Open seqasim opened 3 weeks ago
Hi @seqasim,
I wonder how much this need is addressed with this PR I wrote over the summer: https://github.com/mne-tools/mne-connectivity/pull/223
It has a similar purpose to generate some surrogate estimates of null connectivity based on the procedure (briefly) described in these publications: https://www.sciencedirect.com/science/article/pii/S1053811923003695; https://www.biorxiv.org/content/10.1101/2023.10.26.564193v1.abstract
This example demonstrates things: https://output.circle-artifacts.com/output/job/bafe351e-3009-46ea-92ce-863de6768196/artifacts/0/dev/auto_examples/surrogate_connectivity.html#sphx-glr-auto-examples-surrogate-connectivity-py
Cheers!
Yes, I saw this nice addition!

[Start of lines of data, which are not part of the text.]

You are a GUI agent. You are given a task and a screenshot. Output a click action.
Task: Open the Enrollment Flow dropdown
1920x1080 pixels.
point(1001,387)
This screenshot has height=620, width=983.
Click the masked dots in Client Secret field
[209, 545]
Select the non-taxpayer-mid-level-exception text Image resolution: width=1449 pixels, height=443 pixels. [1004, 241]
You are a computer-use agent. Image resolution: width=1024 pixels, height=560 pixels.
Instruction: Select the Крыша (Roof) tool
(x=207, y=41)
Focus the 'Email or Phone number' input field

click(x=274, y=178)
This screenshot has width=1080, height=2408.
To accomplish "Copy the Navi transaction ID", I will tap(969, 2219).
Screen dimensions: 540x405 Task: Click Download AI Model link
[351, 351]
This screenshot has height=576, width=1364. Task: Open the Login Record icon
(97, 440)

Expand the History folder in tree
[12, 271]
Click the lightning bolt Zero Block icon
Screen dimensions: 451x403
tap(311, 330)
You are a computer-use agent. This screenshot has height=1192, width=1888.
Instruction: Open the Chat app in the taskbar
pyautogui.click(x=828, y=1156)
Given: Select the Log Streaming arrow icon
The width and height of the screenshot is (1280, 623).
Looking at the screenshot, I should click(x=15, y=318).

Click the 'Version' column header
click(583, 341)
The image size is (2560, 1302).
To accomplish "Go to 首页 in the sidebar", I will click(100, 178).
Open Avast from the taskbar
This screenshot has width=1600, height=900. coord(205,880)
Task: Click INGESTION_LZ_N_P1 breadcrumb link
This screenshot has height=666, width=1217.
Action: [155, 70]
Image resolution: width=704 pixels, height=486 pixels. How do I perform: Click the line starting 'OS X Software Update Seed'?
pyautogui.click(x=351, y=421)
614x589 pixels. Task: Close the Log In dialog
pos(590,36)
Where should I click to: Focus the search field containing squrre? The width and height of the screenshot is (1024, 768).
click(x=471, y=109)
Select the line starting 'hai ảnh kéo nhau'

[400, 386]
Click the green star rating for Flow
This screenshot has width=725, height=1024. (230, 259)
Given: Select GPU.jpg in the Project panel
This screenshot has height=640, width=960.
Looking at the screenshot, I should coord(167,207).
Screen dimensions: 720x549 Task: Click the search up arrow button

But I think the example you posted highlights the need for intra-trial shuffling:
"Critically, evoked data contains a temporal structure that is consistent across epochs, and thus shuffling epochs across channels will fail to adequately disrupt the covariance structure."
I believe that cutting the data within the trial, as I propose, would deal with this issue?
Cutting just once within the trial is not something we had looked into before.
I adapted the code you wrote into a function that performs this shuffling multiple times and incorporated it into the example I linked to: Orange is the connectivity for the evoked response, red is the connectivity for the surrogate with the proposed within-epoch shuffling, and blue is the connectivity from the pre-stimulus surrogate with the existing procedure in that PR.
It seems there is still a lot of residual connectivity information preserved using the within-epoch shuffling. Perhaps also cutting the data independently for each epoch would reduce this. Making additional cuts within each epoch could be tricky, as then you move towards creating white noise.
I don't think it's due to an error when I adapted the code, but here it is in case I missed something:
def make_surrogate_data_alt(
data, n_shuffles=1000, rng_seed=None, return_generator=True
):
"""Create surrogate data for a null hypothesis of connectivity."""
surrogate = _shuffle_within_epochs(data, n_shuffles, rng_seed)
if not return_generator:
surrogate = [shuffle for shuffle in surrogate]
return surrogate
def _shuffle_within_epochs(data, n_shuffles, rng_seed):
"""Shuffle within epochs in data."""
from mne import EpochsArray
data_arr = data.get_data(copy=True)
rng = np.random.default_rng(rng_seed)
for _ in range(n_shuffles):
surr_arr = np.zeros_like(data_arr)
for ch_idx in range(data_arr.shape[1]):
surr_arr[:, ch_idx] = _swap_time_blocks(data_arr[:, ch_idx], rng)
yield EpochsArray(surr_arr, info=data.info)
def _swap_time_blocks(data, rng):
"""Swap time blocks in data."""
min_shift = 1
max_shift = data.shape[-1]
cut_at = rng.integers(min_shift, max_shift, 1)
surr = np.array_split(data, cut_at, axis=-1)
surr.reverse()
return np.concatenate(surr, axis=-1)
Wow, thanks for adapting this so quickly! Lovely to see a head-to-head comparison.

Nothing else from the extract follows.